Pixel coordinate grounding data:
____
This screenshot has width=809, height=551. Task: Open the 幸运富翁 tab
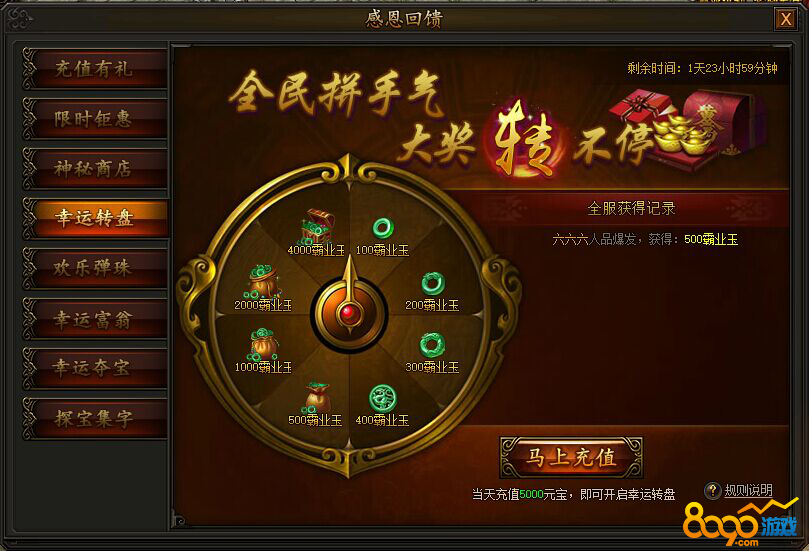tap(95, 319)
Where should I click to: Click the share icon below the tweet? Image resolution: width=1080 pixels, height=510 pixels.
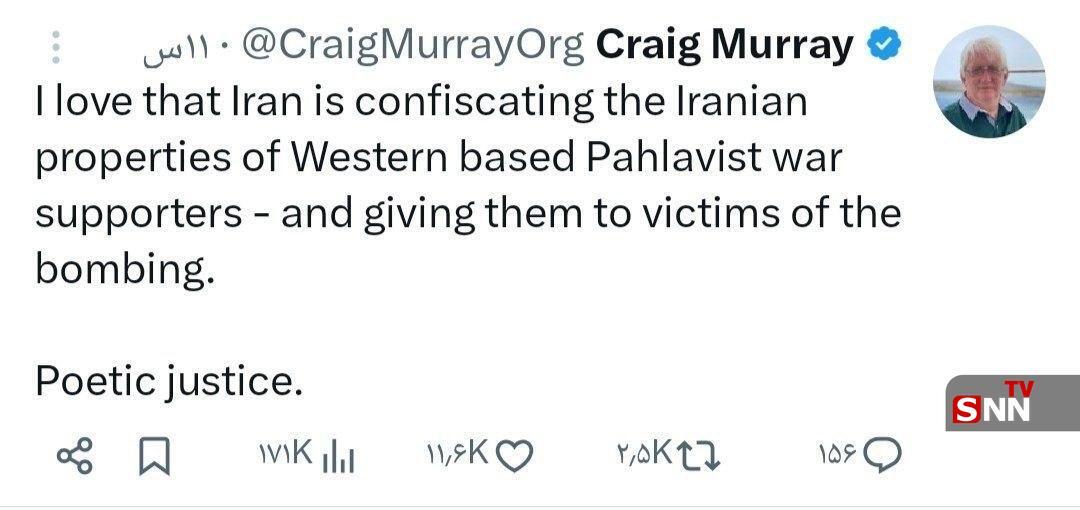75,456
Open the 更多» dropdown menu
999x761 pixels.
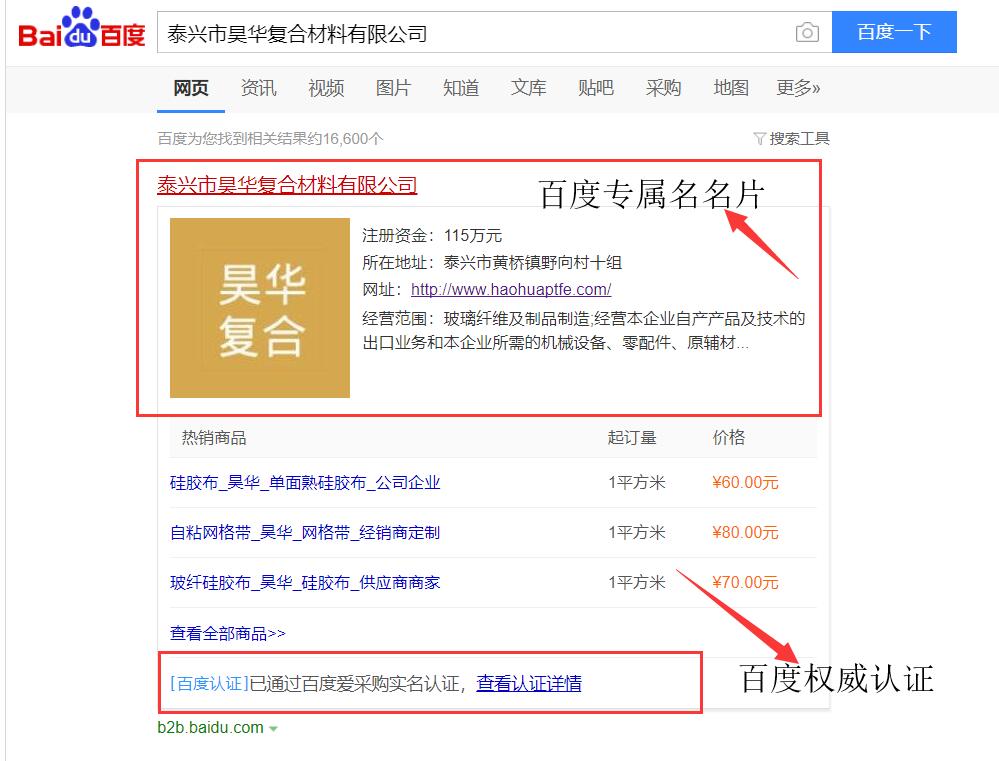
____
Repeat each entry above exactly, passing over any images.

Answer for the task –
This screenshot has width=809, height=551. Task: Open the 幸运富翁 tab
tap(95, 319)
Where should I click to: Click the share icon below the tweet? Image resolution: width=1080 pixels, height=510 pixels.
75,456
Open the 更多» dropdown menu
999x761 pixels.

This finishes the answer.